>>>>

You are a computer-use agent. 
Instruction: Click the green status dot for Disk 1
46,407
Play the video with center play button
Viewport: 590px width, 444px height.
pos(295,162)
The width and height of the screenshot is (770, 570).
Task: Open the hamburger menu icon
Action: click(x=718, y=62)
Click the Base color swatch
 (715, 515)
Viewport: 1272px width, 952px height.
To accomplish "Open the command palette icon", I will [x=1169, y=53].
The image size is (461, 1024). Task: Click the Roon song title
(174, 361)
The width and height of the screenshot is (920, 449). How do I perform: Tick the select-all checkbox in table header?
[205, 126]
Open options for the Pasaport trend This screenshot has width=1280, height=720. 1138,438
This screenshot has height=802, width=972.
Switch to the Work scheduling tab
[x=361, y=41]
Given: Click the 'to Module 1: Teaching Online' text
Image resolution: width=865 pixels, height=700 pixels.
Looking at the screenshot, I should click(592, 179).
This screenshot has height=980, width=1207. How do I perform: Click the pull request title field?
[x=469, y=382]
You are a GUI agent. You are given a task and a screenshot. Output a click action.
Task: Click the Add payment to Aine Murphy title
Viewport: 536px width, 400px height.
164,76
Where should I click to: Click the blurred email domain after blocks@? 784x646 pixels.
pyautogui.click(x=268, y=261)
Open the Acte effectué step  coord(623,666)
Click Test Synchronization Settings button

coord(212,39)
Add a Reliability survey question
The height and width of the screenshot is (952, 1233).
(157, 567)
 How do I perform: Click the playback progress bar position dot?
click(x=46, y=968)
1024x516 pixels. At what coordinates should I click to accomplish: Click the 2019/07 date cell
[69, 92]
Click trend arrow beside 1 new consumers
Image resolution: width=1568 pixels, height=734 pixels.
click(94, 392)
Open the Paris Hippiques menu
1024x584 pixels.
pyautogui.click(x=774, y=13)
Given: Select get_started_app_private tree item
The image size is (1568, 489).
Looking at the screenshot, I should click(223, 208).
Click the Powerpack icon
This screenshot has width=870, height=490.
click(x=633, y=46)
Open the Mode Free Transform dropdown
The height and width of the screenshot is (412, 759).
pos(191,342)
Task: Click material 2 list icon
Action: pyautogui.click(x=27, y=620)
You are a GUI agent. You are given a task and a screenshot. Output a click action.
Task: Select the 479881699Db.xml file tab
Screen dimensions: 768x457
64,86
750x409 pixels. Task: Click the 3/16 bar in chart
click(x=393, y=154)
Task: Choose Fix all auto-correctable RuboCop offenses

<<<<

* _STATED PROBLEM_
Convert all of the rows above into a numbered list, omitting any blank lines.

* _EXERCISE RESPONSE_
1. You are a computer-use agent. 
2. Instruction: Click the green status dot for Disk 1
3. 46,407
4. Play the video with center play button
5. Viewport: 590px width, 444px height.
6. pos(295,162)
7. The width and height of the screenshot is (770, 570).
8. Task: Open the hamburger menu icon
9. Action: click(x=718, y=62)
10. Click the Base color swatch
11.  (715, 515)
12. Viewport: 1272px width, 952px height.
13. To accomplish "Open the command palette icon", I will [x=1169, y=53].
14. The image size is (461, 1024). Task: Click the Roon song title
15. (174, 361)
16. The width and height of the screenshot is (920, 449). How do I perform: Tick the select-all checkbox in table header?
17. [205, 126]
18. Open options for the Pasaport trend This screenshot has width=1280, height=720. 1138,438
19. This screenshot has height=802, width=972.
20. Switch to the Work scheduling tab
21. [x=361, y=41]
22. Given: Click the 'to Module 1: Teaching Online' text
23. Image resolution: width=865 pixels, height=700 pixels.
24. Looking at the screenshot, I should click(592, 179).
25. This screenshot has height=980, width=1207. How do I perform: Click the pull request title field?
26. [x=469, y=382]
27. You are a GUI agent. You are given a task and a screenshot. Output a click action.
28. Task: Click the Add payment to Aine Murphy title
29. Viewport: 536px width, 400px height.
30. 164,76
31. Where should I click to: Click the blurred email domain after blocks@? 784x646 pixels.
32. pyautogui.click(x=268, y=261)
33. Open the Acte effectué step  coord(623,666)
34. Click Test Synchronization Settings button
35. coord(212,39)
36. Add a Reliability survey question
37. The height and width of the screenshot is (952, 1233).
38. (157, 567)
39.  How do I perform: Click the playback progress bar position dot?
40. click(x=46, y=968)
41. 1024x516 pixels. At what coordinates should I click to accomplish: Click the 2019/07 date cell
42. [69, 92]
43. Click trend arrow beside 1 new consumers
44. Image resolution: width=1568 pixels, height=734 pixels.
45. click(94, 392)
46. Open the Paris Hippiques menu
47. 1024x584 pixels.
48. pyautogui.click(x=774, y=13)
49. Given: Select get_started_app_private tree item
50. The image size is (1568, 489).
51. Looking at the screenshot, I should click(223, 208).
52. Click the Powerpack icon
53. This screenshot has width=870, height=490.
54. click(x=633, y=46)
55. Open the Mode Free Transform dropdown
56. The height and width of the screenshot is (412, 759).
57. pos(191,342)
58. Task: Click material 2 list icon
59. Action: pyautogui.click(x=27, y=620)
60. You are a GUI agent. You are given a task and a screenshot. Output a click action.
61. Task: Select the 479881699Db.xml file tab
62. Screen dimensions: 768x457
63. 64,86
64. 750x409 pixels. Task: Click the 3/16 bar in chart
65. click(x=393, y=154)
66. Task: Choose Fix all auto-correctable RuboCop offenses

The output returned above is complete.